In Ferguson, however, the same judges held that another principle of California law is preempted by the FAA—namely, the so-called "Broughton-Cruz rule," under which California courts have held that claims for injunctive relief for the public's benefit cannot be subjected to mandatory arbitration. Ferguson was a case brought by former students at for-profit educational institutions who claimed they'd been misled into incurring large student loans they'd be unlikely to be able to pay off once they graduated. They sought not only damages, but also injunctions against the defendant under California's consumer protection laws.

The district court held those claims for injunctions couldn't be forced into arbitration under the Broughton-Cruz rule, but the court of appeals held otherwise. The Ninth Circuit had previously ducked the Broughton-Cruz issue in a case called Kilgore v.
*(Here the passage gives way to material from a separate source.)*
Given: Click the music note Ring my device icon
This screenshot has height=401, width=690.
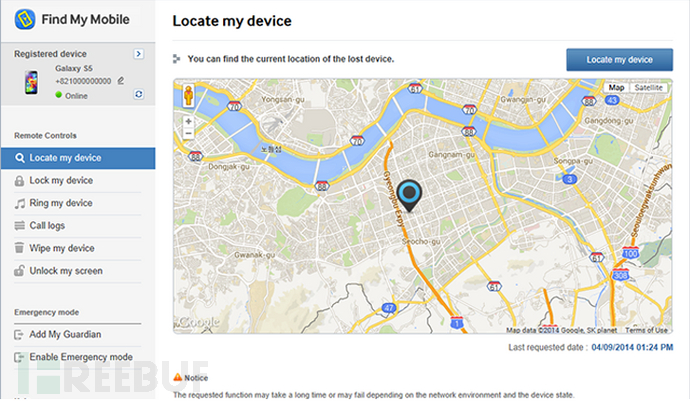Looking at the screenshot, I should (x=19, y=203).
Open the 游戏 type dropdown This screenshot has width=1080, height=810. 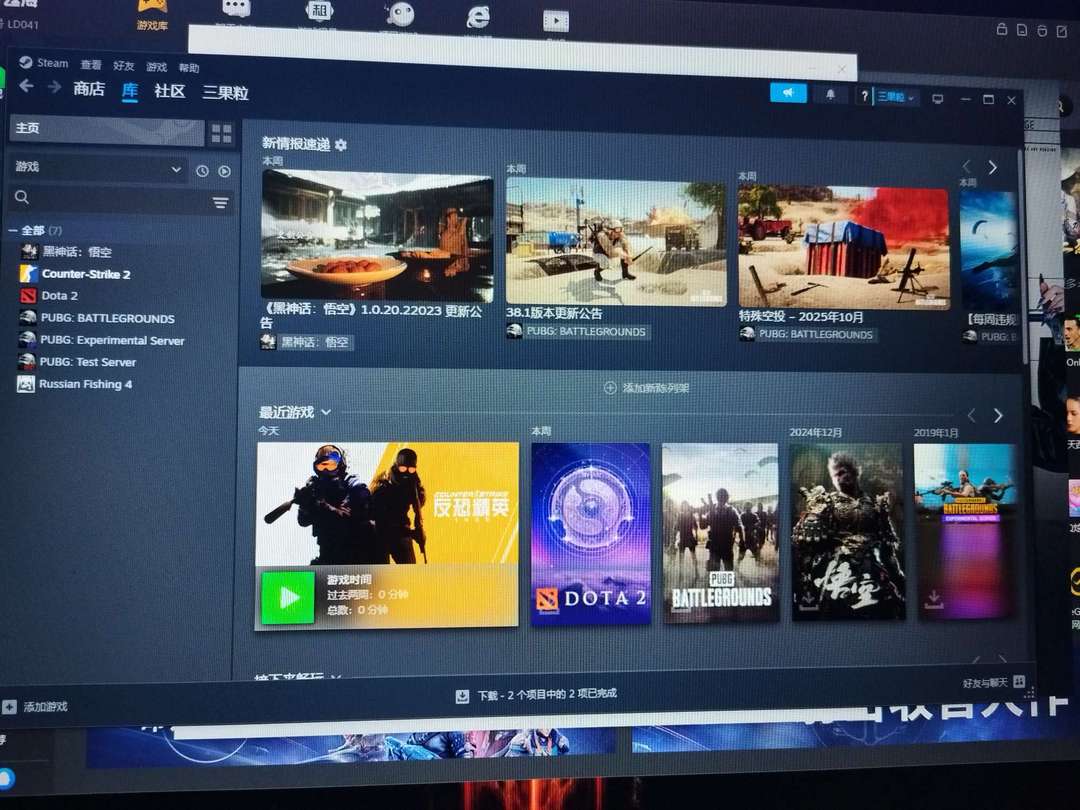point(98,169)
Keybank, but this time there was no avoiding it, and the court held that it ran directly contrary to recent Supreme Court authority stating that the FAA preempts a state-law rule that "prohibits outright the arbitration of a particular type of claim." The panel saw no way around that principle, not even the argument that compelling arbitration would prevent the plaintiffs (and the public) from vindicating their rights under state law. 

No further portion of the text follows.